Brief:
Your output should be exactly the lines from the one containing "Expand the OPZIONI route options" through the final line of the records, both included, with every picture left out.

Records for this task:
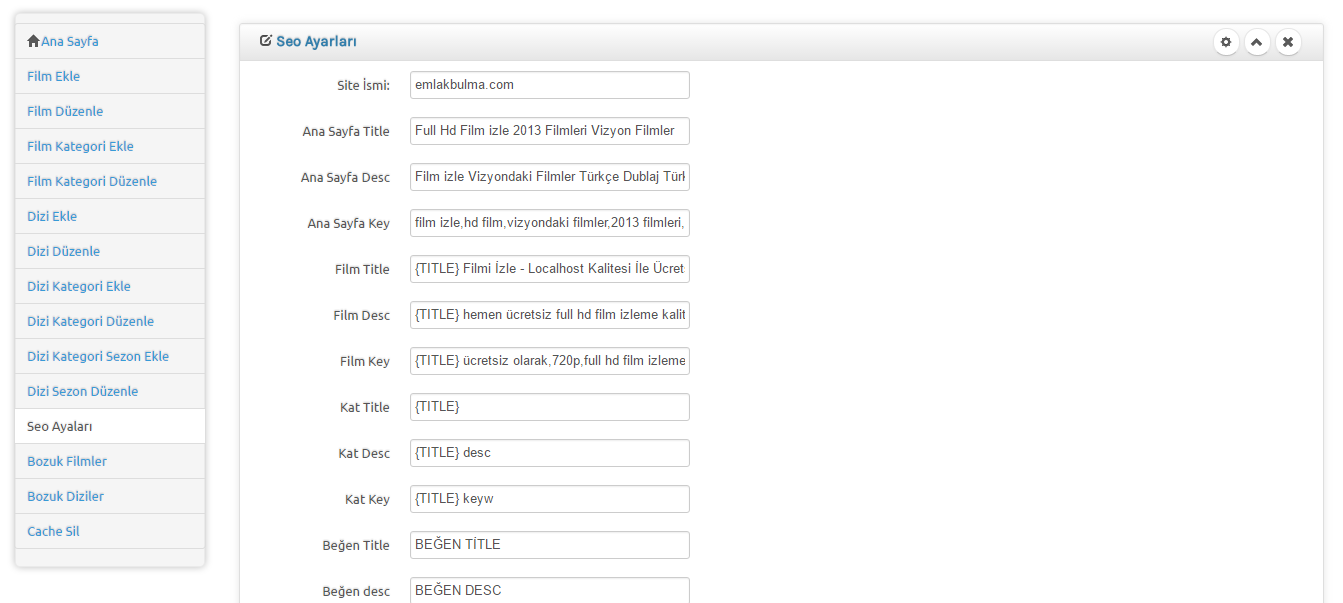1343x603 pixels.
Task: Open the Film Ekle menu item
Action: tap(110, 76)

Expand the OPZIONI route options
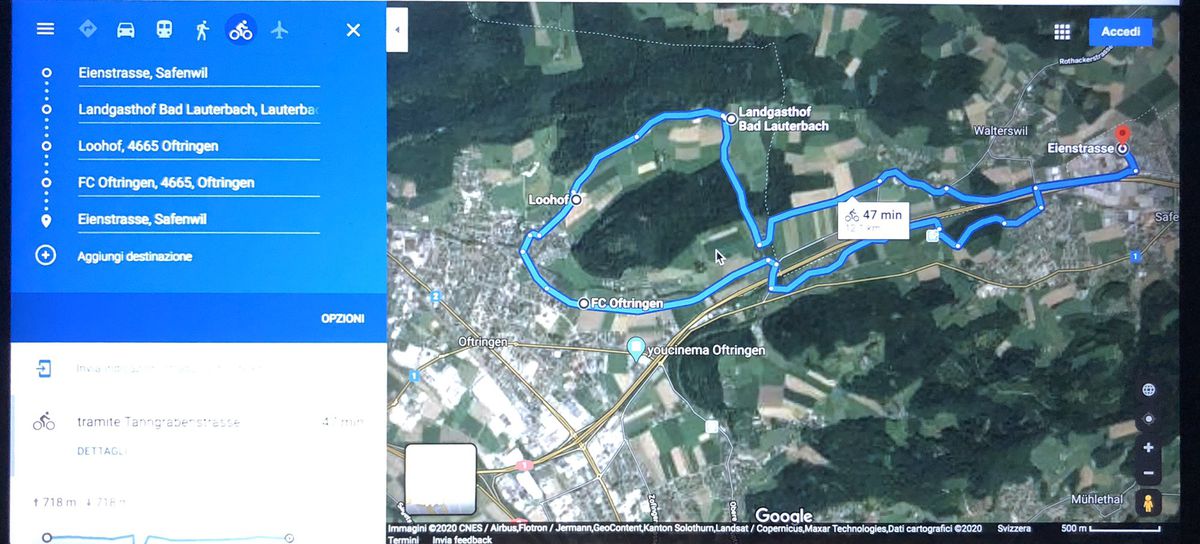pos(342,319)
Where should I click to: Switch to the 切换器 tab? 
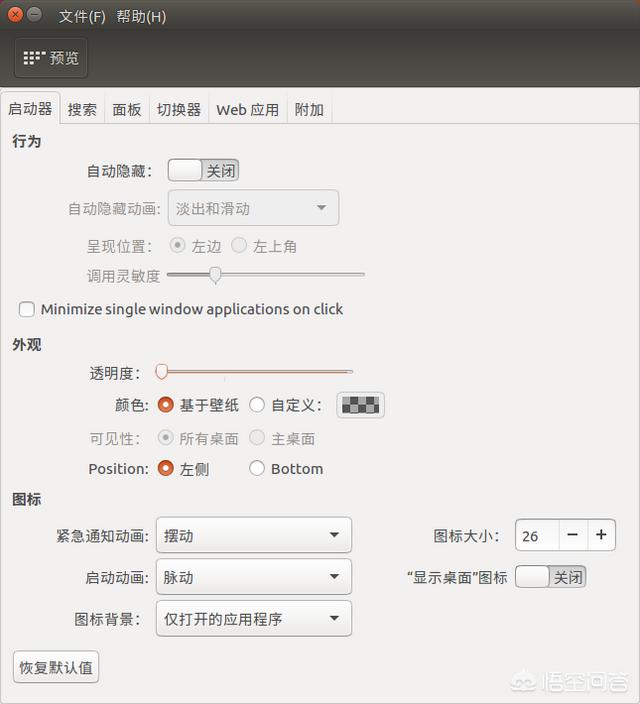click(x=179, y=110)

Result:
Expand the OPZIONI route options
pos(342,319)
Where should I click to: Switch to the 切换器 tab? 
click(x=179, y=110)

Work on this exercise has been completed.